The People’s Climate March, which drew a reported three hundred thousand people to the New York streets on Sunday, deserves much of the applause and attention it’s attracted. No one who attended the march can deny the enthusiasm of the crowd, or the fact that the gathering has helped keep climate change on the front page for a week. And yet, throughout the day, I couldn’t shake the feeling that I’d stumbled into an anti-fracking march that also happened to be about climate change. And I couldn’t escape the conclusion that this focus could end up undermining the very climate change goals that the march was ostensibly about achieving.
Five years ago, climate change rallies were typically focused on coal. Whatever one thought of the old protest tactics, or the wisdom of the specific policy demands, there’s no question that the activities were targeting a significant climate problem. Coal is the largest and fastest growing source of carbon dioxide emissions from energy use. Blunting coal use unquestionably reduces global greenhouse gas emissions.
Fast-forward a couple years. With a rally outside the White House in 2011 that generated front-page coverage, climate activism shifted focus to the Keystone XL pipeline.
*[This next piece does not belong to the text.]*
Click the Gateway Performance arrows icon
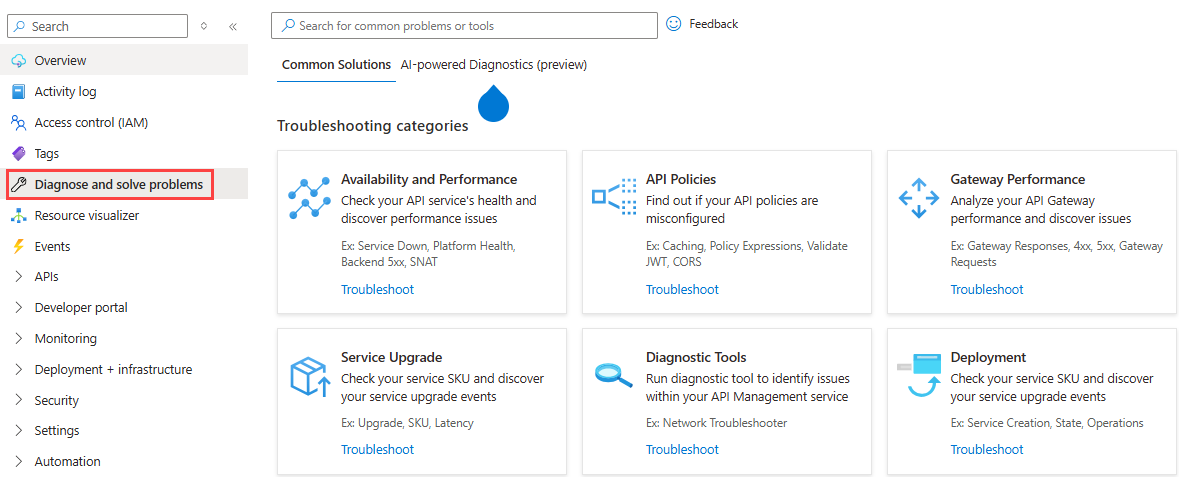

Now the emphasis was on a project that promised to have little impact on climate change regardless of whether the protesters got what they wanted – perhaps not the ideal place to focus so much energy.
Sunday’s climate march had me pining for those good old days. There was barely any anti-Keystone paraphernalia beyond the small, designated anti-tar-sands section. There was little about coal outside the similarly small anti-mountaintop-mining zone. But boy were there a lot of anti-fracking signs. Ed Crooks of the FT noted on Twitter that anti-fracking signs “outnumber anti-coal signs by more than 10:1”; he followed that with an observation that there were “possible even more [signs] about #fracking” than about #climate”. Both are consistent with what I saw. This despite the fact that fracking, notwithstanding its problems and limitations, has reduced U.S. greenhouse gas emissions and helped create the political space for EPA power plant regulations that will do more.
Take a step back: In the last five years, organizers have gone from drawing a few thousand people to lonely protests to bringing out hundreds of thousands on the streets of New York. They’ve done that in part through superior organizing and by tapping into growing concern about climate change. But they’ve also done it in part by shifting their emphasis from a central part of the climate problem (coal) to a marginal issue (Keystone) to opposing something that, while decidedly imperfect, actually helps deal with climate change (natural gas). This seems to be a Faustian bargain at best.
More pragmatic players in the climate movement often explain this bargain by arguing that anything that gets people mobilized on climate helps the overall cause. Playing a pure inside game on climate change has its limits. And it’s easier to mobilize people around opposition to energy developments in their back yards that scare them, carried out by companies that can be easily demonized, than to get them revved up about amorphous climate threats and subtle policies that might counteract those. (One friend at the march threatened to chant, “What do we want? Better seals on natural gas compressors! When do we want them? Now!” He wisely decided against it.) It’s also possible, in principle, to mobilize around one thing (say, Keystone) and then pivot to another (say, EPA power plant regulations) when the time for policy action arrives. Take this too far, though, and you back yourself into a corner: one has to wonder, among other things, how much the anti-fracking marchers will support the new EPA power plant rules once they discover that a central impact will be to increase demand for fracked natural gas.
It’s great to have leaders who help draw vocal attention to climate change. But those who care about confronting climate change yet understand how wrongheaded some of what’s being called is for need to speak up just as loudly.